(Work required) Leaving out the pictures, output the lines from the one that contains "1275x764 pixels." through the end of the material, exactly as they stand.

Data in this exercise START

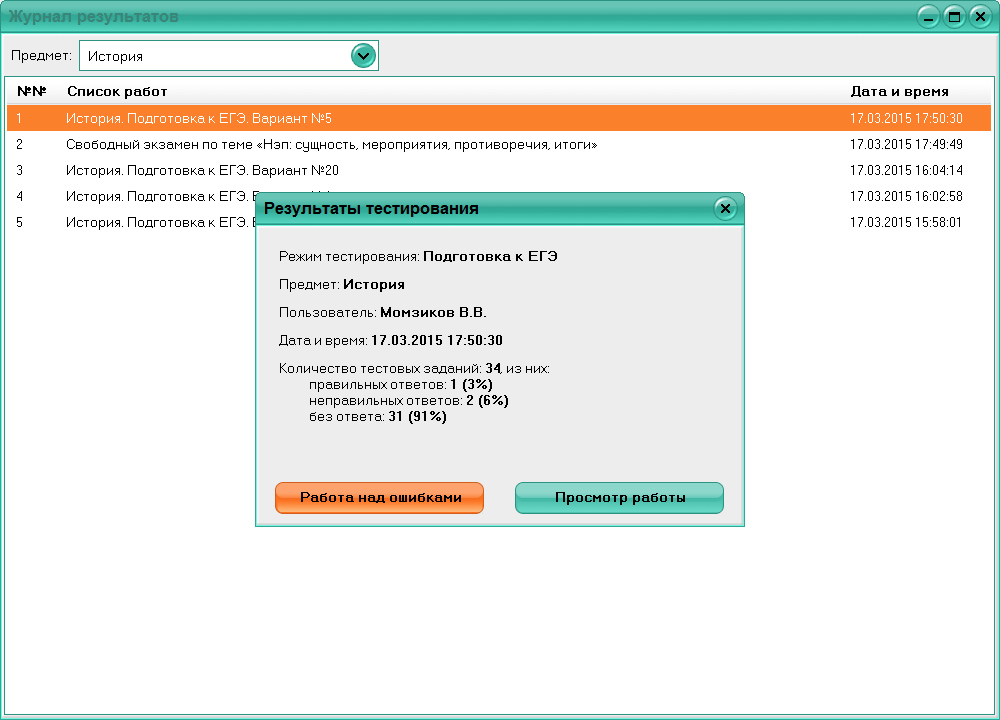Click the Просмотр работы button
The image size is (1000, 720).
pos(619,498)
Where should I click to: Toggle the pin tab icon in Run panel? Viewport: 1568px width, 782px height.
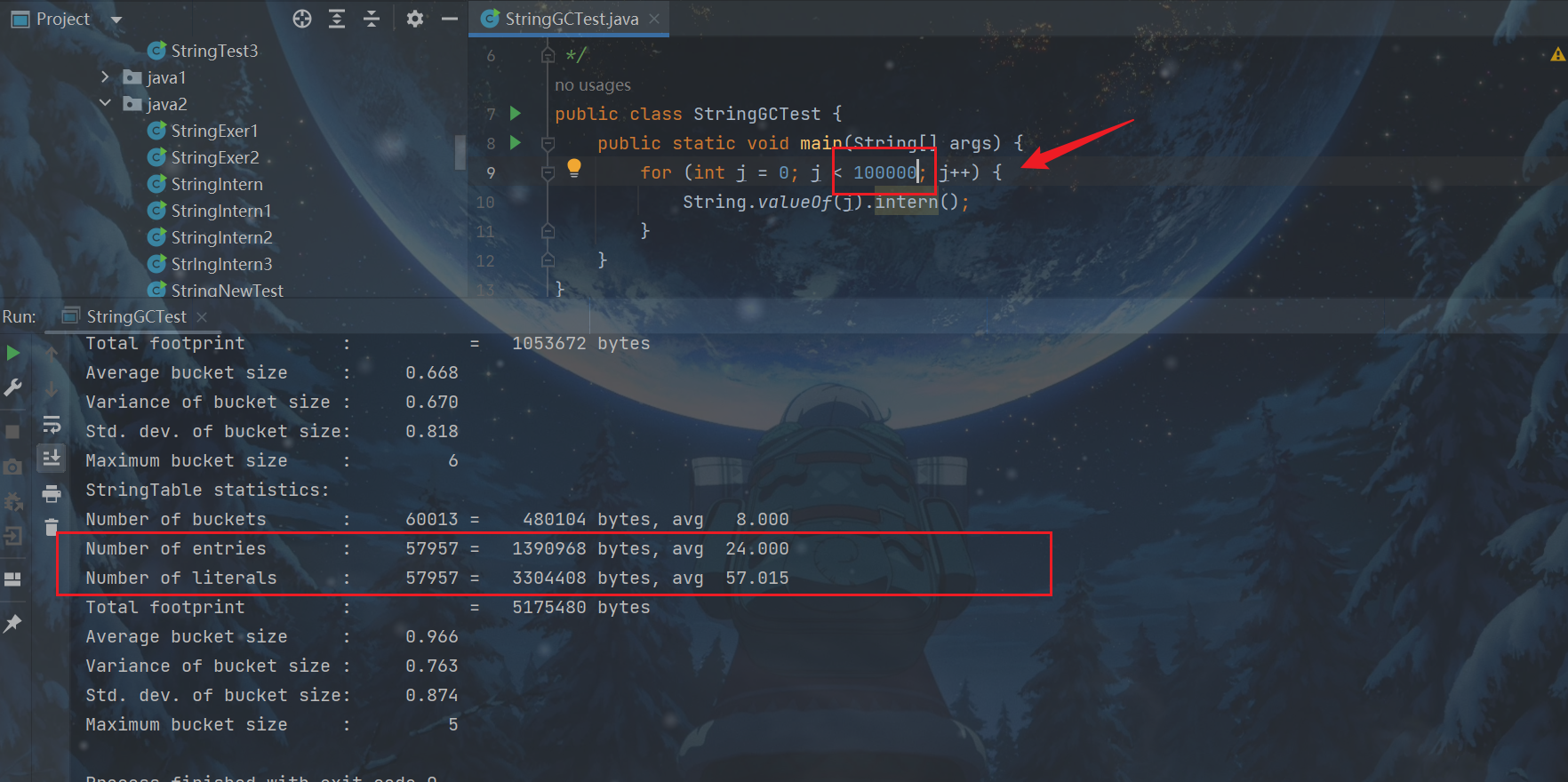pyautogui.click(x=12, y=624)

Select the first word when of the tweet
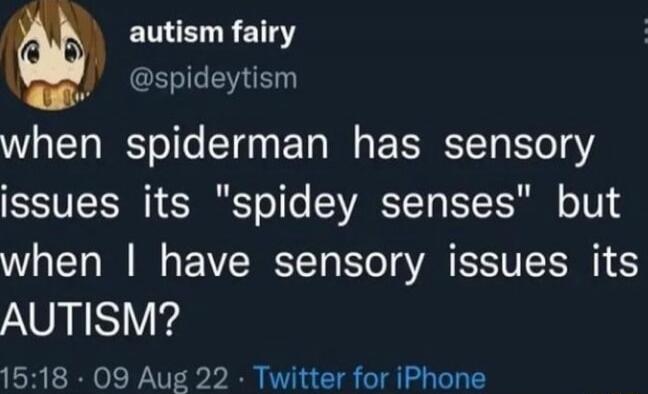[x=51, y=145]
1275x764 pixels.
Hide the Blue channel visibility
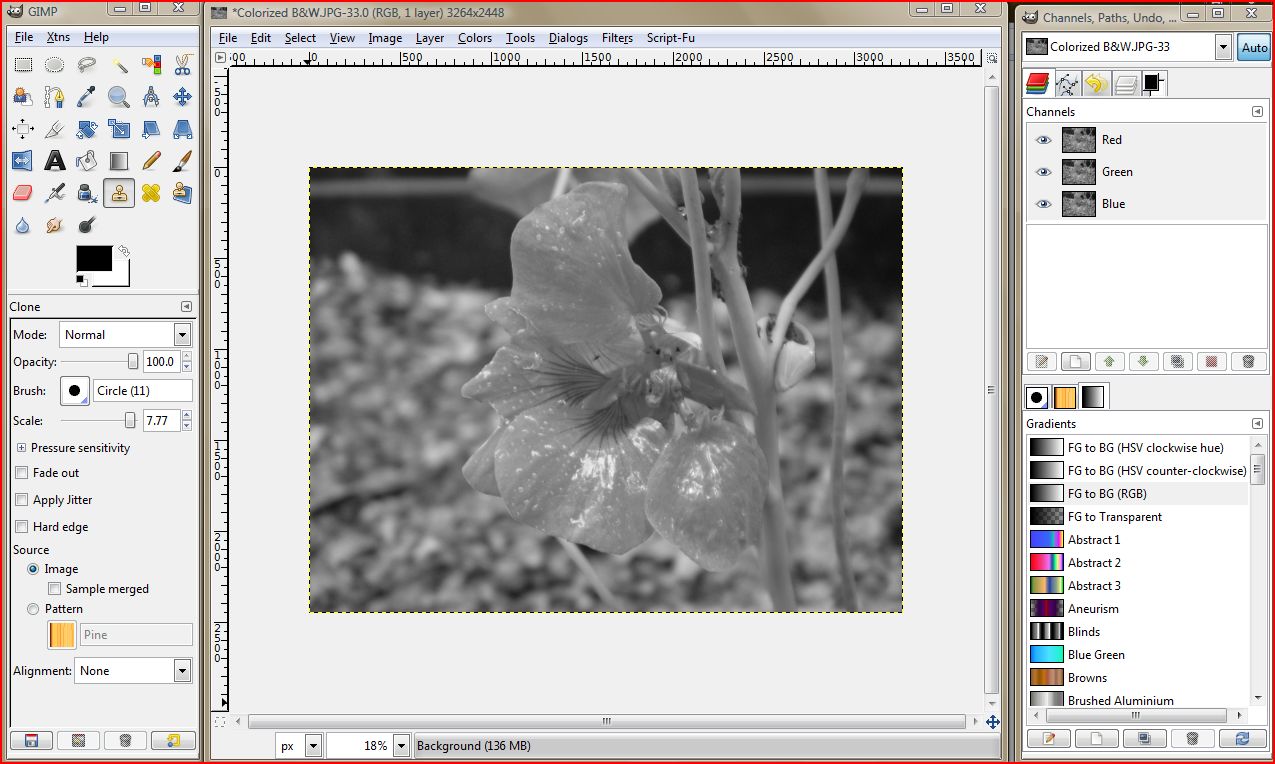point(1043,204)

Data in this exercise END

(Output below)
1275x764 pixels.
Hide the Blue channel visibility
point(1043,204)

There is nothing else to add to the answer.